╭─ Record extracts

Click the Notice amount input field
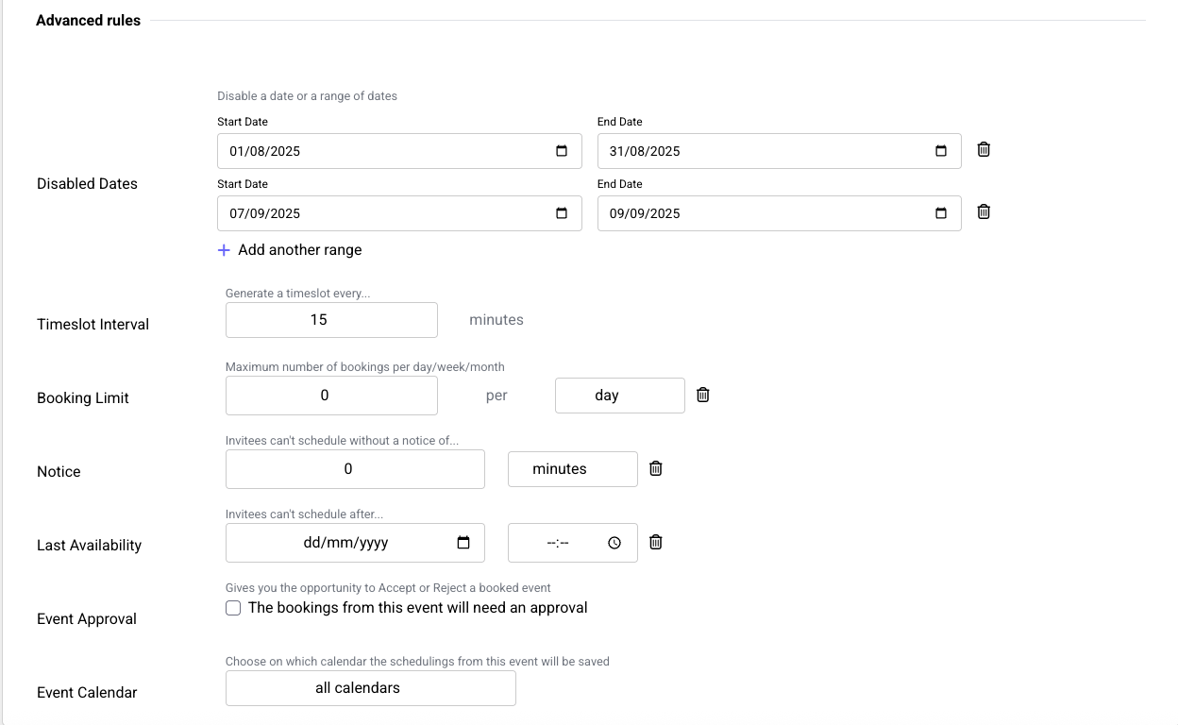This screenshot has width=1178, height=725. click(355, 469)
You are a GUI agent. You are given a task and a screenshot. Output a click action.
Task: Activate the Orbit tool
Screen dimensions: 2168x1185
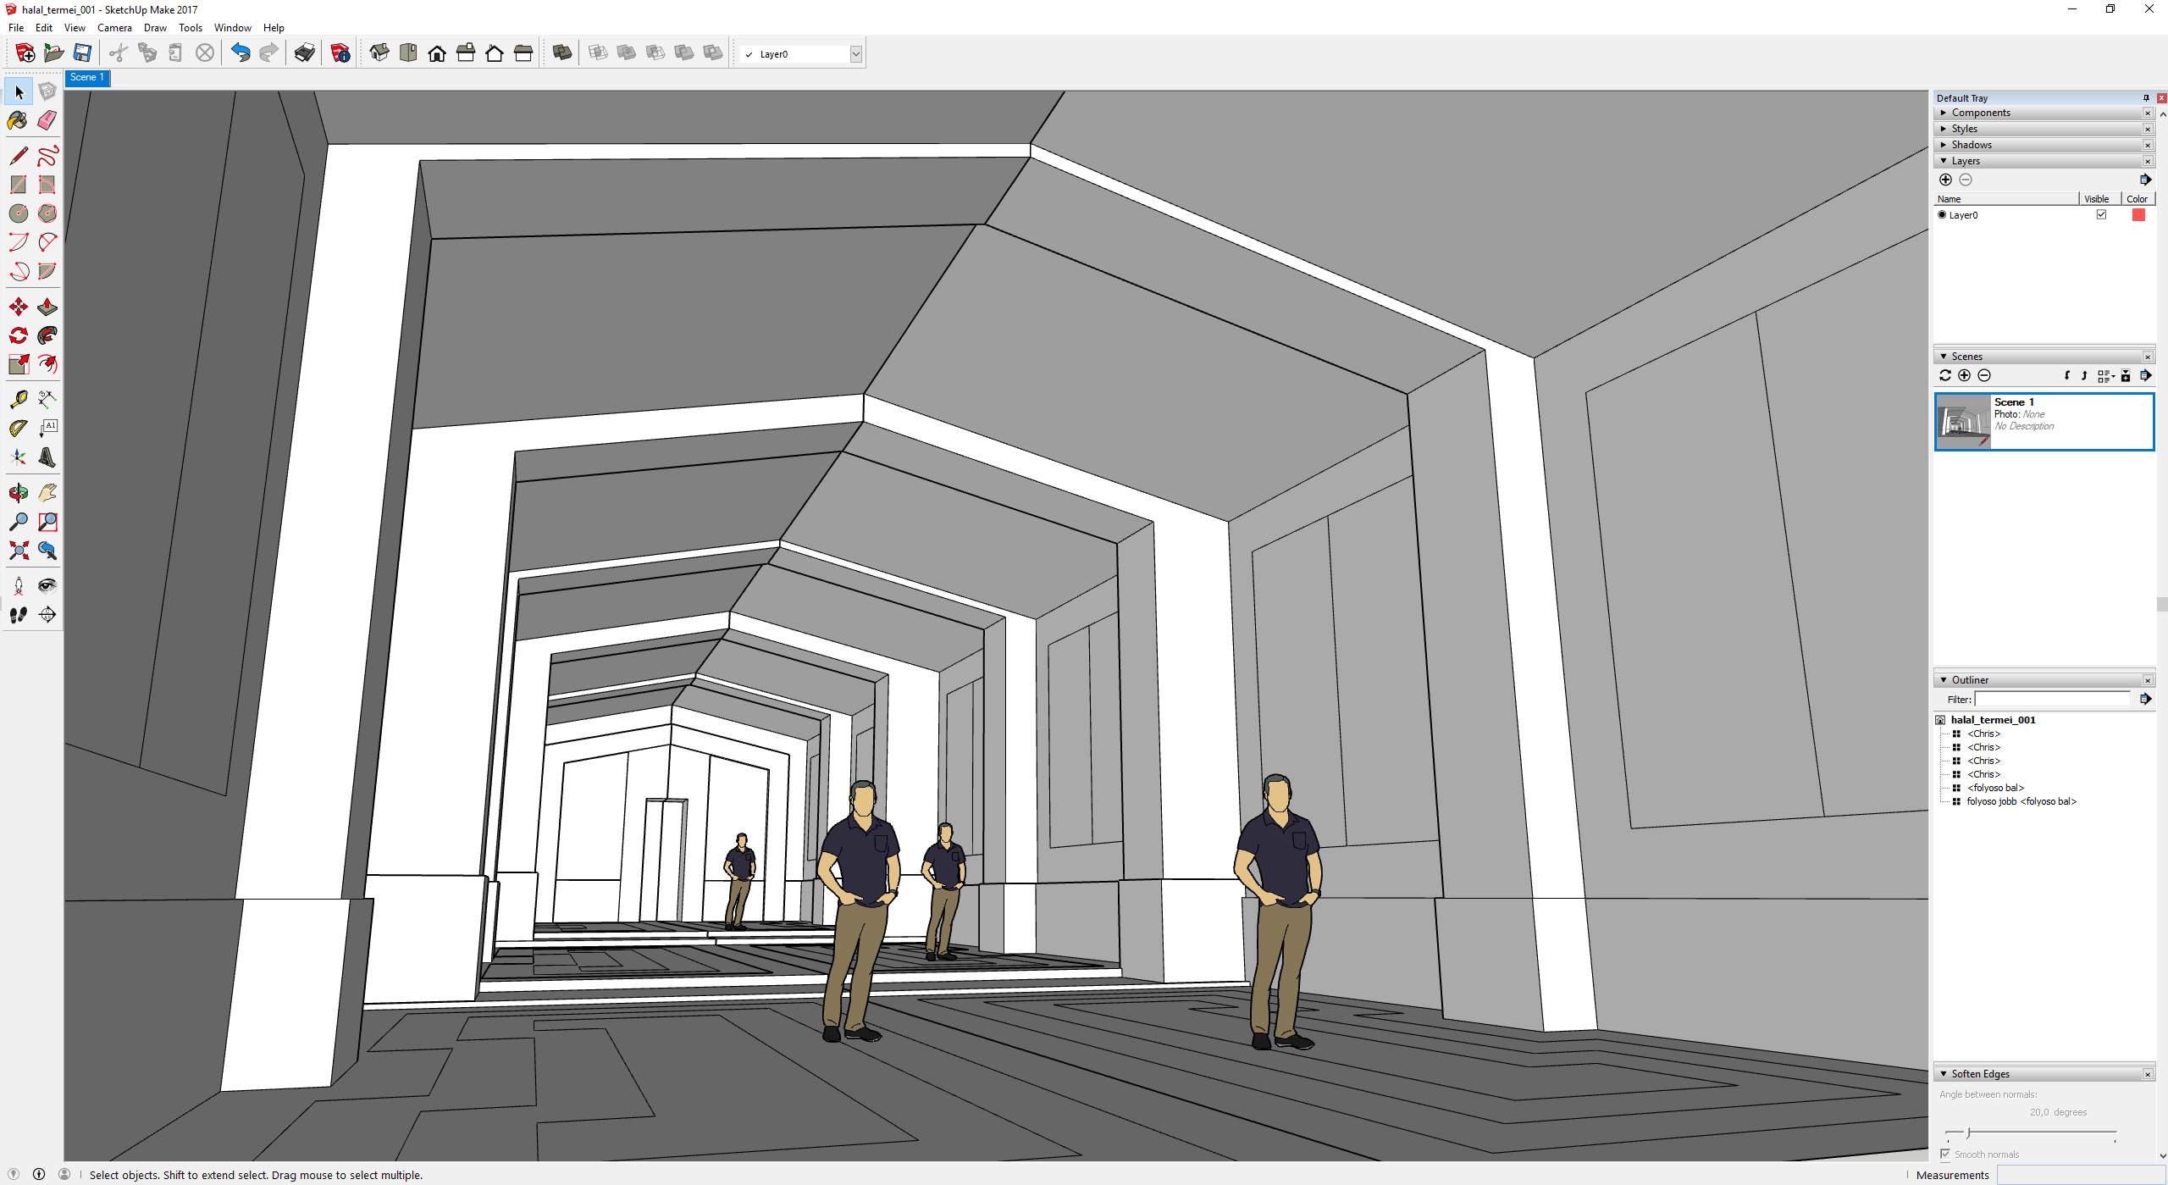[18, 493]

╰─

§ **What to produce**
Extract every line of text from the rows above, word for word, and leave the pictures out of your answer.

§ **Problem solution**
Click the Notice amount input field
This screenshot has width=1178, height=725. click(355, 469)
You are a GUI agent. You are given a task and a screenshot. Output a click action.
Task: Activate the Orbit tool
Screen dimensions: 2168x1185
[18, 493]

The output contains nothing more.